Boom and Bust of Golf Course Real Estate Spotlighted

After a spike in golf course construction since 1988, a surplus of luxury real estate and a down housing market created the “perfect storm,” The Wall Street Journal reported.

A recent report in The Wall Street Journal spotlighted the rise and fall over the past two decades of luxury real-estate communities with high-end golf courses.

In 1988, the National Golf Foundation set a goal of building “A Course A Day,” the Journal reported—but after the golf industry, and the real-estate market, began suffering 20 years later, private golf communities have been dropping prices radically, and even paying people to take over land.

The Journal highlighted one Ohio couple who “bought” a lot at South Carolina’s Colleton River Plantation in Bluffton, S.C., for free, with the seller paying the $15,000 club initiation fee and the first year of $17,000 annual membership dues.

Now, gated communities are appealing broadly to families and repurposing by reducing courses to nine holes and selling the reclaimed land. Communities near clubs like Belfair Plantation, Colleton River Plantation and Berkeley Hall, all in Bluffton, S.C., sold lots for at least $150,000 each that are now on sale for $1, the Journal reported.. Investors who bought but never built on their lots are trying to unburden themselves.

Other communities have seen real estate prices drop from $300,000 to $39,000.

The Journal reported that while the housing downturn is partly responsible, the development bridge that created too many courses as golf began to fade in popularity has only exacerbated the problem. Between 1990 and 2003, nearly 3,000 new courses were built in the U.S., with many linked to the luxury real estate market.
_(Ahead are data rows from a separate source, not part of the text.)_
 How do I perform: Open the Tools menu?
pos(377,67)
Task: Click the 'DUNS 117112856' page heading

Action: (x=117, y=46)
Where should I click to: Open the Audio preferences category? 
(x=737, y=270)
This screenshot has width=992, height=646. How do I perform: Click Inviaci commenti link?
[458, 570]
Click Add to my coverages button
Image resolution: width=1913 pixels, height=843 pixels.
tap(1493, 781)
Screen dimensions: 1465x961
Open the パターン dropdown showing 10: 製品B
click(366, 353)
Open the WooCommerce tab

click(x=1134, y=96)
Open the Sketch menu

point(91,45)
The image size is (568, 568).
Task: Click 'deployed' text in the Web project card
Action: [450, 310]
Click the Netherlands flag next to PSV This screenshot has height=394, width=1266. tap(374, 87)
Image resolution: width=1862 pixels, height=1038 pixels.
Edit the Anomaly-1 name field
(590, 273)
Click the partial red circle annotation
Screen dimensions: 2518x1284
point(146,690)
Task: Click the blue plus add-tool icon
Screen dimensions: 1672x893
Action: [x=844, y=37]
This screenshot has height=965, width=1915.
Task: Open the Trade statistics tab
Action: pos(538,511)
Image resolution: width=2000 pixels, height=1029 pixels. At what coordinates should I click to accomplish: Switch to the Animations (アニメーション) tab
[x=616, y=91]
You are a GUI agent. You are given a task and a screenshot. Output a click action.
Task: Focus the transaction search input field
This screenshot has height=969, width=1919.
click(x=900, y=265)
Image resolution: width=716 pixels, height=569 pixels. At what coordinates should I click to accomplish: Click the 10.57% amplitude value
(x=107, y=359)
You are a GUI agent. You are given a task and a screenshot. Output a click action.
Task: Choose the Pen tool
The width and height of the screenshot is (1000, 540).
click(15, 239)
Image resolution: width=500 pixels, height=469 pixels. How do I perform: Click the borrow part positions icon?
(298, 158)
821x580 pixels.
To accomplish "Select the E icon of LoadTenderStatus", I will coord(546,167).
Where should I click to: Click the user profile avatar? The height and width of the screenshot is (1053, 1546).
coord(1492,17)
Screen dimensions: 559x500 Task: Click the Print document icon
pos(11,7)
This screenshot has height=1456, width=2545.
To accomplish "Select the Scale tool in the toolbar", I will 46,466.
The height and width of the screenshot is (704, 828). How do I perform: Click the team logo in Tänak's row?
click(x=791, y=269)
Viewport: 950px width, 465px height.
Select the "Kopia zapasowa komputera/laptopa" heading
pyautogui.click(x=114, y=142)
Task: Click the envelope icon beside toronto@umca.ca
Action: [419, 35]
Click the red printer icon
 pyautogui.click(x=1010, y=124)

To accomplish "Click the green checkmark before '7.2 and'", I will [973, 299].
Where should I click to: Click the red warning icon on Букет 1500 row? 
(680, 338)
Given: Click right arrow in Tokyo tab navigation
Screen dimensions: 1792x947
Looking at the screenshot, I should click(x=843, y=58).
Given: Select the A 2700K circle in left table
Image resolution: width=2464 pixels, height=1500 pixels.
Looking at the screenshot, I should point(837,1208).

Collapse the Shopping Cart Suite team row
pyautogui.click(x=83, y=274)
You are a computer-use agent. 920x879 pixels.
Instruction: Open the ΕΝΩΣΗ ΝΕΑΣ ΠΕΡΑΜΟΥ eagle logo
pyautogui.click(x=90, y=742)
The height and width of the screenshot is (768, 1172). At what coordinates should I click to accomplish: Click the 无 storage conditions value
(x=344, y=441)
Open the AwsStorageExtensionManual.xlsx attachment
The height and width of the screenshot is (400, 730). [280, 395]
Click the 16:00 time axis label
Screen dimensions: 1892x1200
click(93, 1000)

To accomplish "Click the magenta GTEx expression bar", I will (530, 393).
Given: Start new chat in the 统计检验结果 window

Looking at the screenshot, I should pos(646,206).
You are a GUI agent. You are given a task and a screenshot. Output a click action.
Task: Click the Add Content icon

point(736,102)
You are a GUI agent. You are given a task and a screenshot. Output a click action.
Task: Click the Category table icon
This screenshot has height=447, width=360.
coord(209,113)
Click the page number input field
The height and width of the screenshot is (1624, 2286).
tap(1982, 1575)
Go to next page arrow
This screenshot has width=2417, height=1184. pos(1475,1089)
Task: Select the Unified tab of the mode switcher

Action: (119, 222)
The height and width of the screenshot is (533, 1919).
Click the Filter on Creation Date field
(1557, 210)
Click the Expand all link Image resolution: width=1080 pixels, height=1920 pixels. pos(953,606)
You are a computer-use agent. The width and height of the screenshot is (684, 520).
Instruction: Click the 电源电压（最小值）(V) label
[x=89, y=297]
About 40% of the courses built in the 1990s were tied to real estate communities.

With national rounds last year dropping to 463 million from 518 million, more than 350 golf courses have closed since 2005. In 2011, more than 150 courses closed. The National Golf Foundation found that about 2,000 of the 16,000 golf courses are “financially distressed.”

Golf communities and real estate agencies are combating the problem by lowering initiation fees and offering extra incentives for home sales.